** DATA EXTRACT follows **

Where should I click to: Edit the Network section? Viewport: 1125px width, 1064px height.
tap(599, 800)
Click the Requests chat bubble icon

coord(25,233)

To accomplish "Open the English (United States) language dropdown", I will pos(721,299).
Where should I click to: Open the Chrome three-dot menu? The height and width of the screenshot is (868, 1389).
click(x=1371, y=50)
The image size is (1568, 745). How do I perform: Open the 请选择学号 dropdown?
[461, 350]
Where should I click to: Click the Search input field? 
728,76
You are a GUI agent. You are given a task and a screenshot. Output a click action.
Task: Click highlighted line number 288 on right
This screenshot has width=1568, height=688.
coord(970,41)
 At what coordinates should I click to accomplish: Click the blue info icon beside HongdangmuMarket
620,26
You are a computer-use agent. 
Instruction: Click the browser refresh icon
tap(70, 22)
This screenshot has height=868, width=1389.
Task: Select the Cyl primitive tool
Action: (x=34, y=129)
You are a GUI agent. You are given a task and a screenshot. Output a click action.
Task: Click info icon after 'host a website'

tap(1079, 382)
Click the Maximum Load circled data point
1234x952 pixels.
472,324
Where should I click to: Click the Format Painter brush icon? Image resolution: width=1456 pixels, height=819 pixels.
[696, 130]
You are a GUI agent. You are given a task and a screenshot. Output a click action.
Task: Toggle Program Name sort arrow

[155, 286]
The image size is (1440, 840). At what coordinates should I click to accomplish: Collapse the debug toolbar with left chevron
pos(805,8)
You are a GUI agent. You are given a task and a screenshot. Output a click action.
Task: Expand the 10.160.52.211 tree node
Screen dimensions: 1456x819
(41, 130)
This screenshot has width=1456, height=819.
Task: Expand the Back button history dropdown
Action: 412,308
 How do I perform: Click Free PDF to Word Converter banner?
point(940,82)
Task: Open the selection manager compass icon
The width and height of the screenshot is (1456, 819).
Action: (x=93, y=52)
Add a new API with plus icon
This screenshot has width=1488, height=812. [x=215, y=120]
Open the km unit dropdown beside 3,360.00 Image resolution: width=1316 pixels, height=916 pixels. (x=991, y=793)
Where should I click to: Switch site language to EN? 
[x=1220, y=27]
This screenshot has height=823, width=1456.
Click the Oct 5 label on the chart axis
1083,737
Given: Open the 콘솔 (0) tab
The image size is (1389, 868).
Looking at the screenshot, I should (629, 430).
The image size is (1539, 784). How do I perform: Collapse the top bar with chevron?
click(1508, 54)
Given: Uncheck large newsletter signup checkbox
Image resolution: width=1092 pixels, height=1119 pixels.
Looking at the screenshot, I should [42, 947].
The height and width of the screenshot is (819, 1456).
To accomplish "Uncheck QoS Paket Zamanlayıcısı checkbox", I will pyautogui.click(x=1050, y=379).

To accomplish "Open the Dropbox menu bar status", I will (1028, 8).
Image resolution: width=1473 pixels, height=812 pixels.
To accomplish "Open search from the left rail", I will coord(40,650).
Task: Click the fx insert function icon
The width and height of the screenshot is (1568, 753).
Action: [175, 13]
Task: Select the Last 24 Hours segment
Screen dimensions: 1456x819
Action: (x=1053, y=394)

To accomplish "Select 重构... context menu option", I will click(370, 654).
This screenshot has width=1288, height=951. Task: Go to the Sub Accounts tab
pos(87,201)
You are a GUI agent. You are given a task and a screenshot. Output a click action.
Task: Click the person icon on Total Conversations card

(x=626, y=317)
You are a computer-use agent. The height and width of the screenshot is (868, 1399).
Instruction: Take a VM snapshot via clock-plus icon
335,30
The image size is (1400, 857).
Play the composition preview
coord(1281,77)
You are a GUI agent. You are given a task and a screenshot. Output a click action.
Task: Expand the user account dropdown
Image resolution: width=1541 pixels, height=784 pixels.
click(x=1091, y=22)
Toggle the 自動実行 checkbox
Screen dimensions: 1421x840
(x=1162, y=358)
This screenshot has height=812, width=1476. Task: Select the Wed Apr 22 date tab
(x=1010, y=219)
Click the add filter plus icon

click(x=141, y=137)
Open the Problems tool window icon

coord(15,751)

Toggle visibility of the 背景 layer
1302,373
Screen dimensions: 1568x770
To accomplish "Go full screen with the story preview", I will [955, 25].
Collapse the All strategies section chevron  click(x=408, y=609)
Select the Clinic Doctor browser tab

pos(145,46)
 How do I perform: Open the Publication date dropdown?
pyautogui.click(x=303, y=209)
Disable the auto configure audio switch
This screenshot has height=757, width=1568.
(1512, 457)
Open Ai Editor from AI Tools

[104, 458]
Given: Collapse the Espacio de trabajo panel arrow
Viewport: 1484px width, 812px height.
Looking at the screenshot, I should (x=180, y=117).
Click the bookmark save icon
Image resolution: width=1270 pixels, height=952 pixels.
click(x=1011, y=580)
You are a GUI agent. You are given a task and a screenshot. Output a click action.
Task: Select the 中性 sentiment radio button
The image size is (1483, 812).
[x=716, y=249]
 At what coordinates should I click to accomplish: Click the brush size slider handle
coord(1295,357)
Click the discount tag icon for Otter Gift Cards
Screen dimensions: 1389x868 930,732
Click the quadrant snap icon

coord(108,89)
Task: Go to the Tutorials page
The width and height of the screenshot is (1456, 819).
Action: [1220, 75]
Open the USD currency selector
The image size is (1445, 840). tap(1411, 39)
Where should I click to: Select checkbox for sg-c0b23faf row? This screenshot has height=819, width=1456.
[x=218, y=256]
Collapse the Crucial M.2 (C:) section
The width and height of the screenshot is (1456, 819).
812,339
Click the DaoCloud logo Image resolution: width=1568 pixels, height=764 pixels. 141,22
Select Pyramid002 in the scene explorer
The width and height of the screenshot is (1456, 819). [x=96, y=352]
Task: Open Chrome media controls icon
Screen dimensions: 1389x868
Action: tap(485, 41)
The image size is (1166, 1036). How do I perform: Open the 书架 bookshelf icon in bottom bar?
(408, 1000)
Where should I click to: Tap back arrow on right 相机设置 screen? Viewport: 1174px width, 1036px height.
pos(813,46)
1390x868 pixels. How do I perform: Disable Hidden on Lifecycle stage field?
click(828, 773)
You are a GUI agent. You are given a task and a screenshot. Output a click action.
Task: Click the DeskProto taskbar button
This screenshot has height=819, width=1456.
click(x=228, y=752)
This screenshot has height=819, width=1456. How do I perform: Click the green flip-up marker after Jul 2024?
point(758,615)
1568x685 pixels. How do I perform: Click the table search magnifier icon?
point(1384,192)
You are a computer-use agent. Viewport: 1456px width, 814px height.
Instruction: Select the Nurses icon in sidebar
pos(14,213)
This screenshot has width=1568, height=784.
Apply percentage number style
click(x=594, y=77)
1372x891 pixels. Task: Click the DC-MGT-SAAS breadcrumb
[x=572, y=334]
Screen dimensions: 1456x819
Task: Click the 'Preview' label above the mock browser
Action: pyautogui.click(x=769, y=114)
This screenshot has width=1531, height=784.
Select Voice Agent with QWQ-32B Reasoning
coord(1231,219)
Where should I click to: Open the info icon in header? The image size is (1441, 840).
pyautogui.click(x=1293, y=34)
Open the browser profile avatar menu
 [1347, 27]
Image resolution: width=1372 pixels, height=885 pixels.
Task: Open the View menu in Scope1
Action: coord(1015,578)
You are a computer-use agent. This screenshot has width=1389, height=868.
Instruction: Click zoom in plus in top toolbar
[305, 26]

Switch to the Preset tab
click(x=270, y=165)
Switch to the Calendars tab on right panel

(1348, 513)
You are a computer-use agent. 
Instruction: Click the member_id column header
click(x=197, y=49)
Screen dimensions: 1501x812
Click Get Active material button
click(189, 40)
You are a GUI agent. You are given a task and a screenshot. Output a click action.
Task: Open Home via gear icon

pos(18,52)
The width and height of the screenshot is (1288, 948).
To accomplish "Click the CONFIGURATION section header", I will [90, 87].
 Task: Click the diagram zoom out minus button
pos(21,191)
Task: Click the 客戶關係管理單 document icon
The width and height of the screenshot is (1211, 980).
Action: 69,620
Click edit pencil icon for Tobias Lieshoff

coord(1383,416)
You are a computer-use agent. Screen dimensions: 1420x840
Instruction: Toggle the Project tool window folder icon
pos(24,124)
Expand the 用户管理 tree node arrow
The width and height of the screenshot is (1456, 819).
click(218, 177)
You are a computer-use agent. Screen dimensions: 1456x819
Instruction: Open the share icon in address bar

** End of DATA EXTRACT **

Search the listing above for the lines with "Task: Expand the 10.160.52.211 tree node" and "Open the km", then output those lines and all lines between them exactly.

Task: Expand the 10.160.52.211 tree node
Screen dimensions: 1456x819
(41, 130)
This screenshot has width=1456, height=819.
Task: Expand the Back button history dropdown
Action: 412,308
 How do I perform: Click Free PDF to Word Converter banner?
point(940,82)
Task: Open the selection manager compass icon
The width and height of the screenshot is (1456, 819).
Action: (x=93, y=52)
Add a new API with plus icon
This screenshot has width=1488, height=812. [x=215, y=120]
Open the km unit dropdown beside 3,360.00 Image resolution: width=1316 pixels, height=916 pixels. (x=991, y=793)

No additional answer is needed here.